**RECORD EXCERPTS:**
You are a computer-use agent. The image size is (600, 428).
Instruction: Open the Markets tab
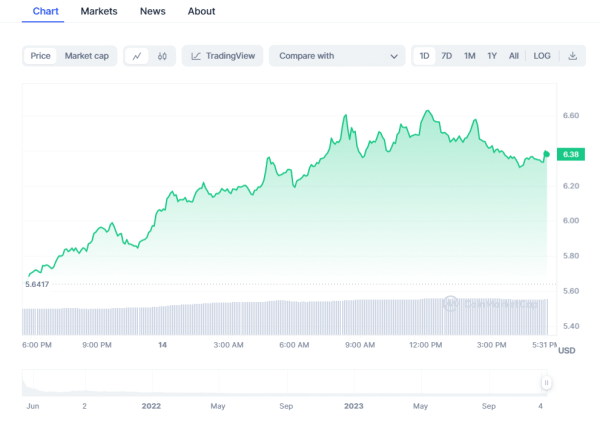point(99,11)
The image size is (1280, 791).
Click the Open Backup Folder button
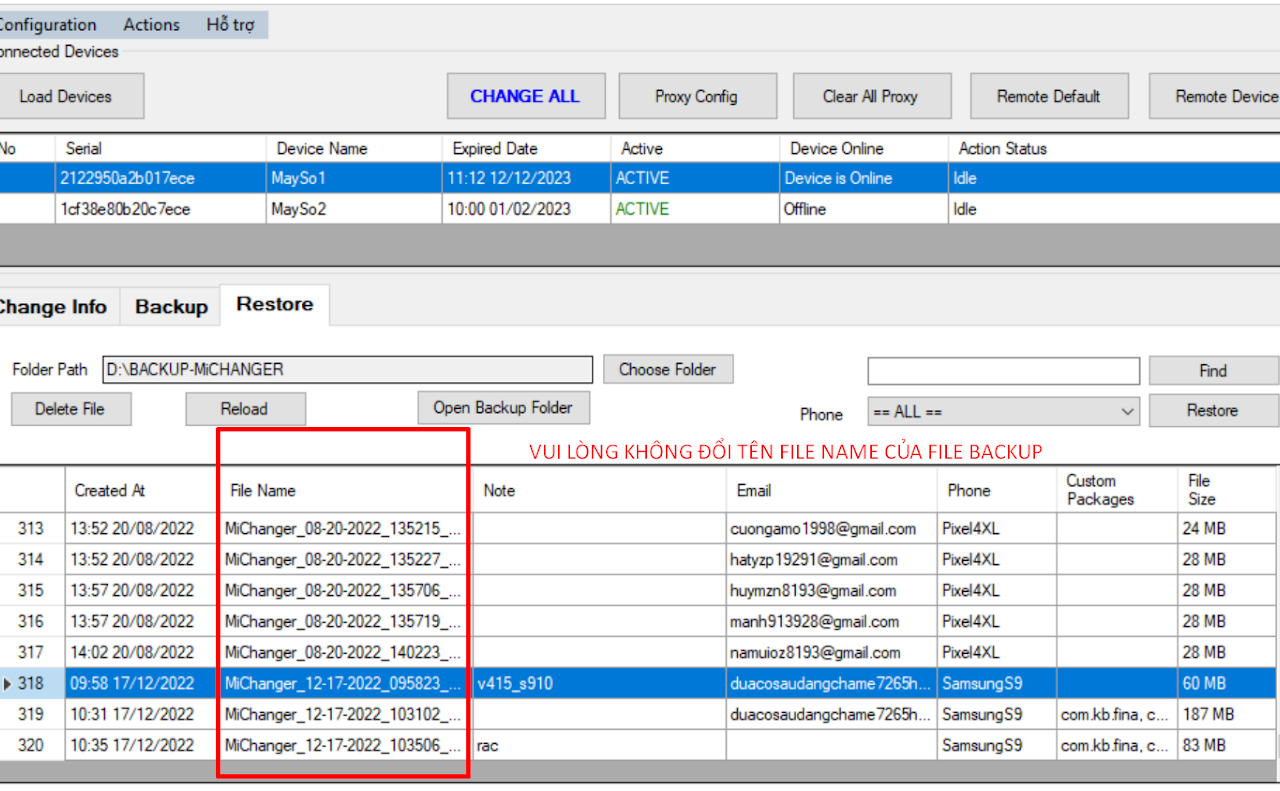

**ASSIGNMENT:**
Print each line above exactly as it appears, excluding all images.

**EXERCISE OUTPUT:**
You are a computer-use agent. The image size is (600, 428).
Instruction: Open the Markets tab
point(99,11)
The image size is (1280, 791).
Click the Open Backup Folder button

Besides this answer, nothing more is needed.